BEGINNING OF THE MAURYAN DYNASTY The Mauryan empire came into being when Chandragupta Maurya stepped into the vacuum created by Alexander of Macedon's departure from the western borders of India. Chandragupta subjugated the border states, recruited an army, marched upon the Magadha kingdom, killed its tyrannical king who was despised by the populace, and ascended the throne. He thus founded the Mauryan dynasty.

Chandragupta used marriage alliances, diplomacy, trickery, and war to extend his kingdom. Under him, the Mauryan empire stretched from eastern Iran to the western borders of the Burmese hills, and from the Himalayan tribal kingdom to the southern plateaus of peninsular India. After ruling for about 25 years, Chandragupta abdicated in favour of his son, Bindusara, and became a Jain monk. Bindusara maintained his father's large dominions efficiently and extended the southern borders to cover the peninsular plateau of India.
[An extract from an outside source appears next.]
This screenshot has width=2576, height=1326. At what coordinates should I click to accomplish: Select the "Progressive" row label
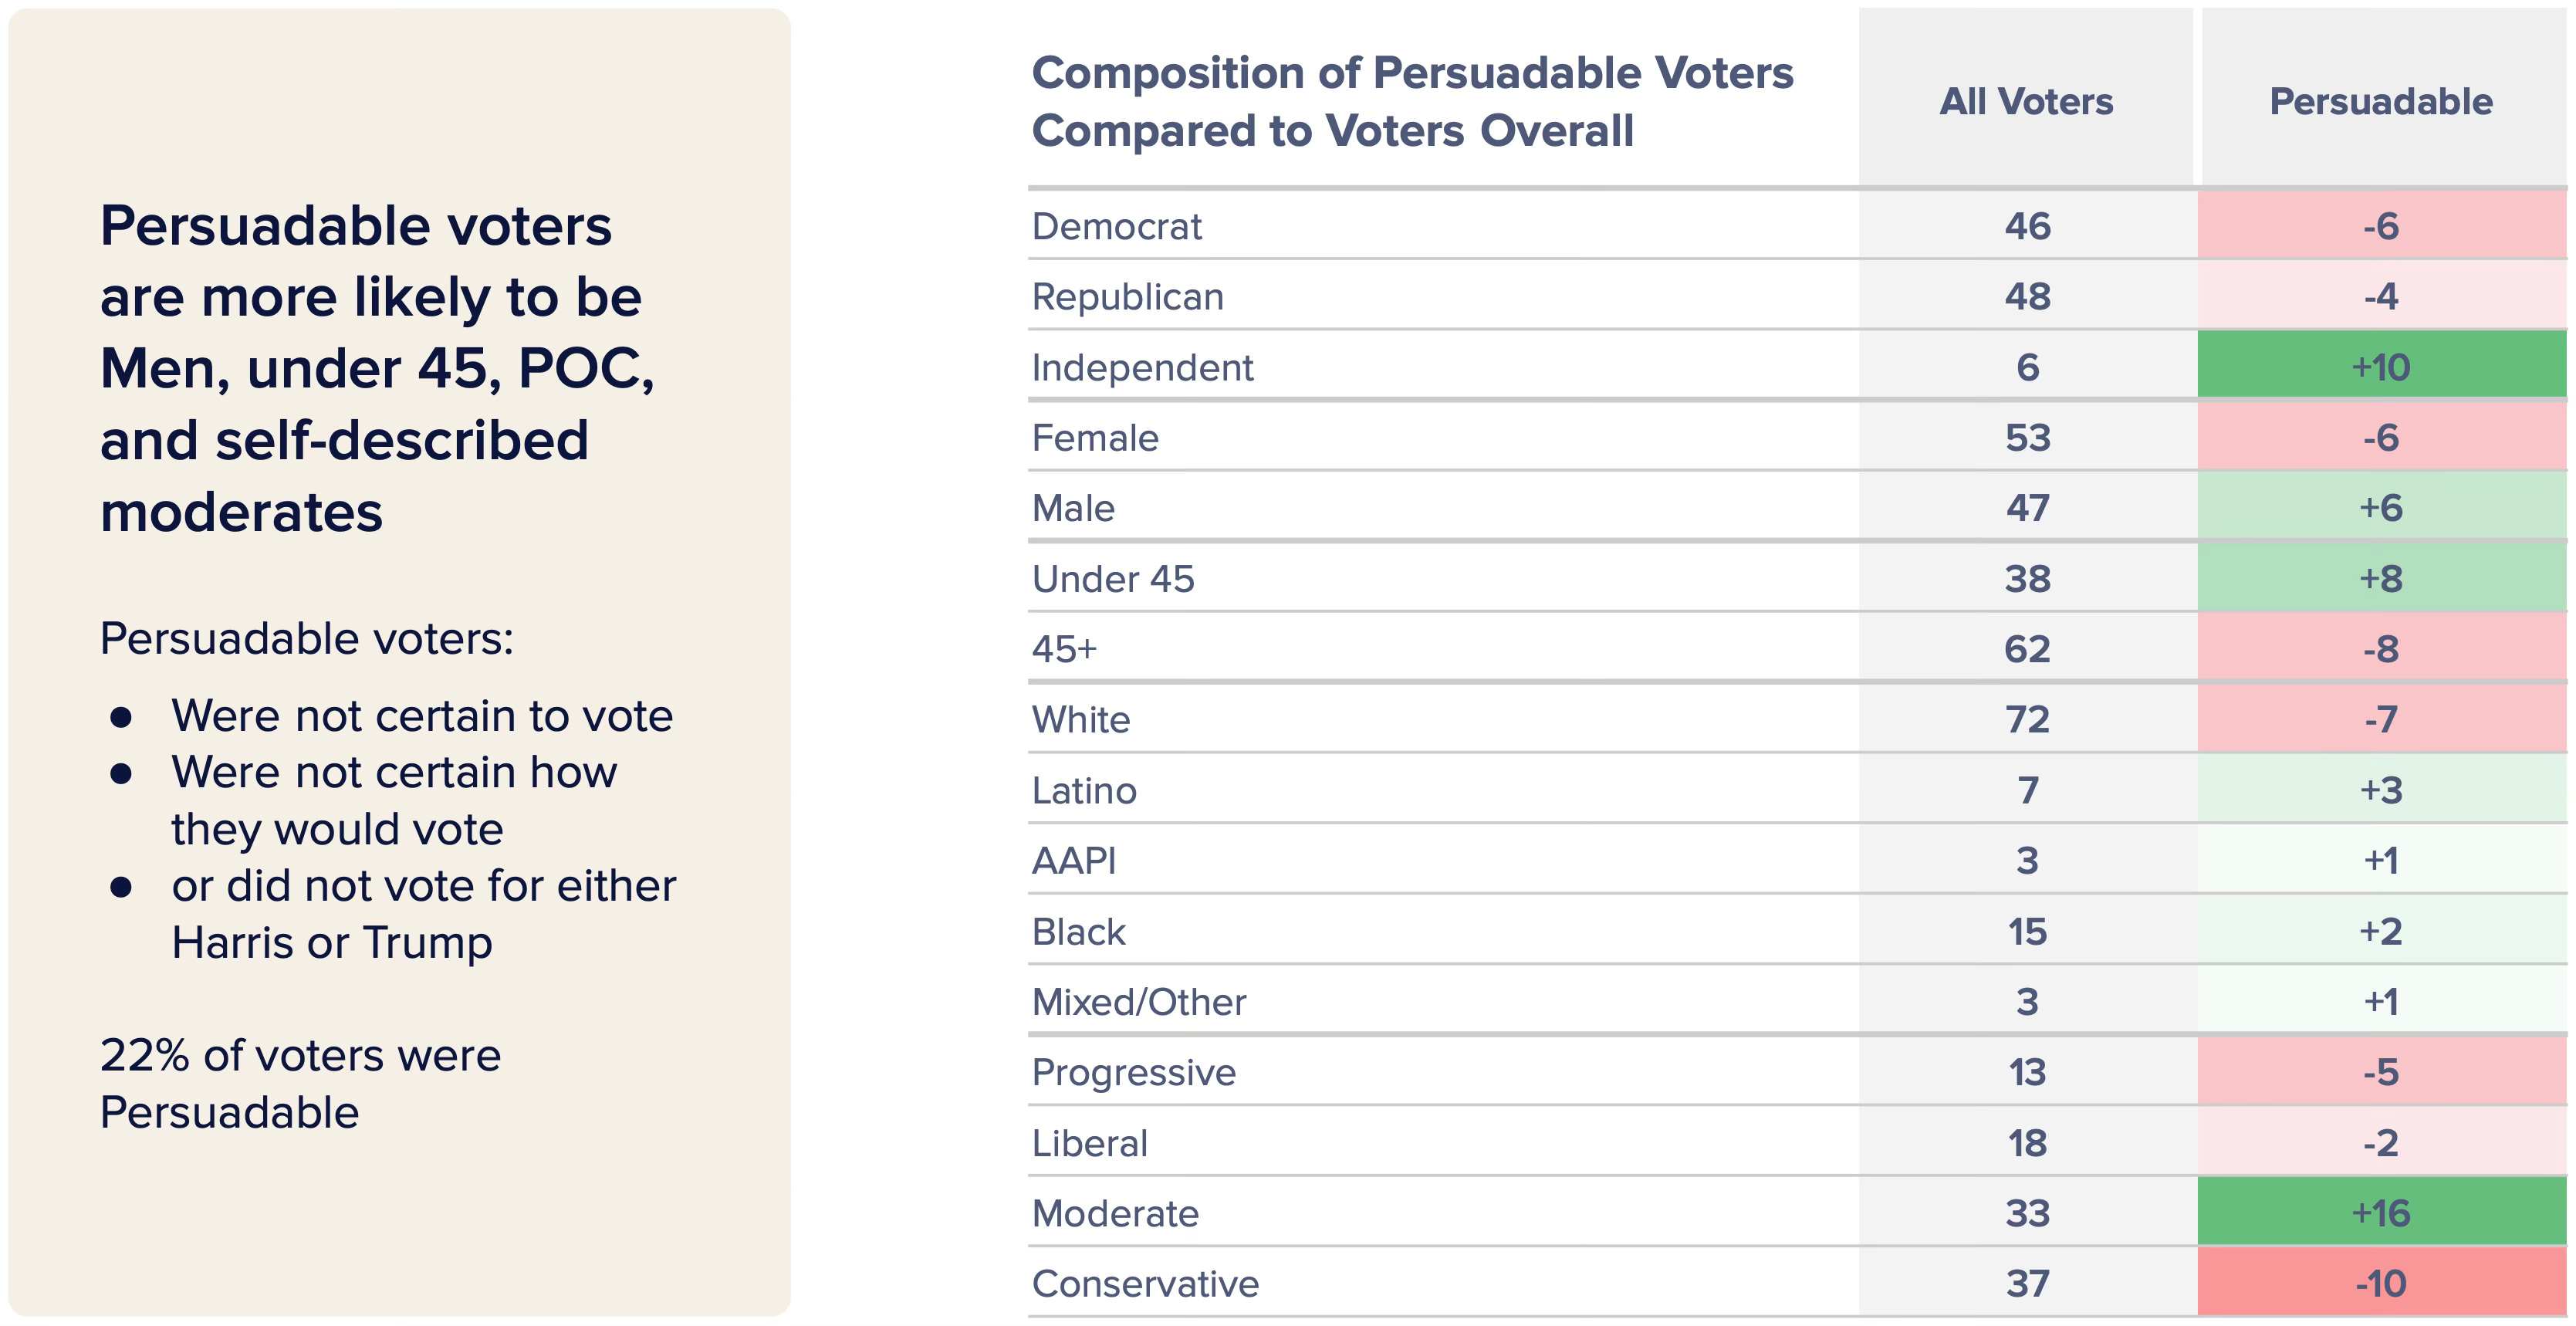click(x=1133, y=1072)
When he died, his son Asoka seized the throne after a fratricidal succession dispute. The empire that Asoka inherited was large, but a small kingdom on the east coast, Kalinga, was outside its pale. Asoka decided to conquer it. The war that ensued was bloody and long. Kalinga resisted to the last man but fell. After Kalinga, Asoka did not attack any kingdom but proceeded on a mission of peace. He erected several pillars throughout his kingdom, exhorting people to give up violence and live in harmony with each other and with nature. He actively patronised Buddhism, built several stupas and repaired older ones, and sent evangelical missions abroad, two of which comprised his own son and daughter.
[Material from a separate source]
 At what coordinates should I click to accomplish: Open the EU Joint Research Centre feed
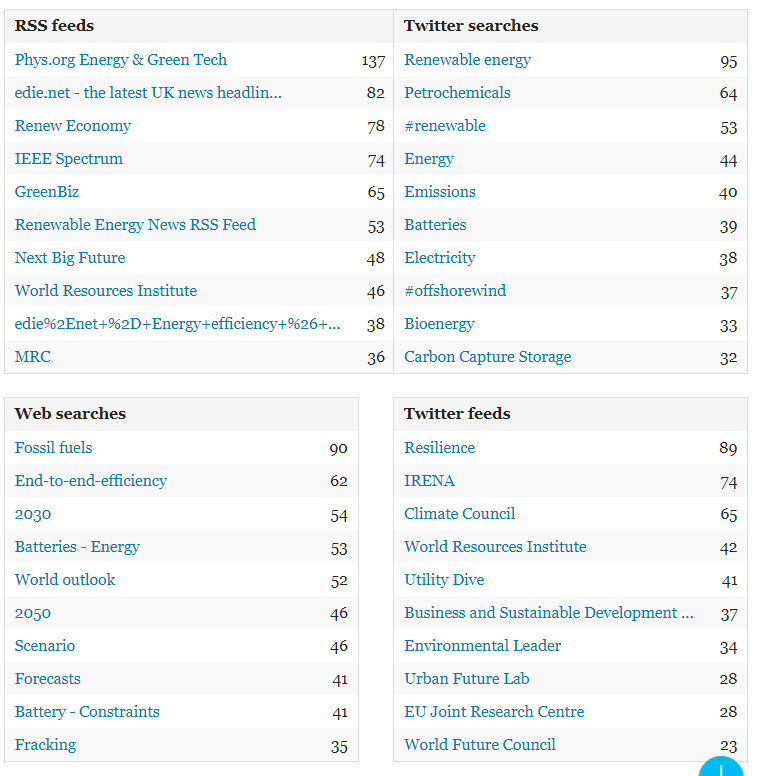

ECONOMY Farmers comprised the largest part of the population, and agriculture was taxed. Tradespeople were organised into guilds that held both executive and judicial authority and also functioned as banks. Craftspeople engaged in a particular industry tended to live together. Goods could not be sold at the place where they were produced; they had to be brought to specific markets. Tolls were collected for roads and river crossings; and goods sold within the kingdom were taxed, as were imports and exports. The state fixed the wholesale price of goods and inspected weights and measures. Barter was prevalent, as were gold, bronze, and copper coins. Money was lent on interest against promissory notes. The main road that ran through the entire kingdom and connected it to the western Greek world was well maintained and well patrolled, with pillars and signposts marking the distances and the by-roads. Ships sailed down the Ganges and its tributaries, and to foreign shores such as Sri Lanka, China, and the African and Arabian harbours, and the state took care to destroy pirates.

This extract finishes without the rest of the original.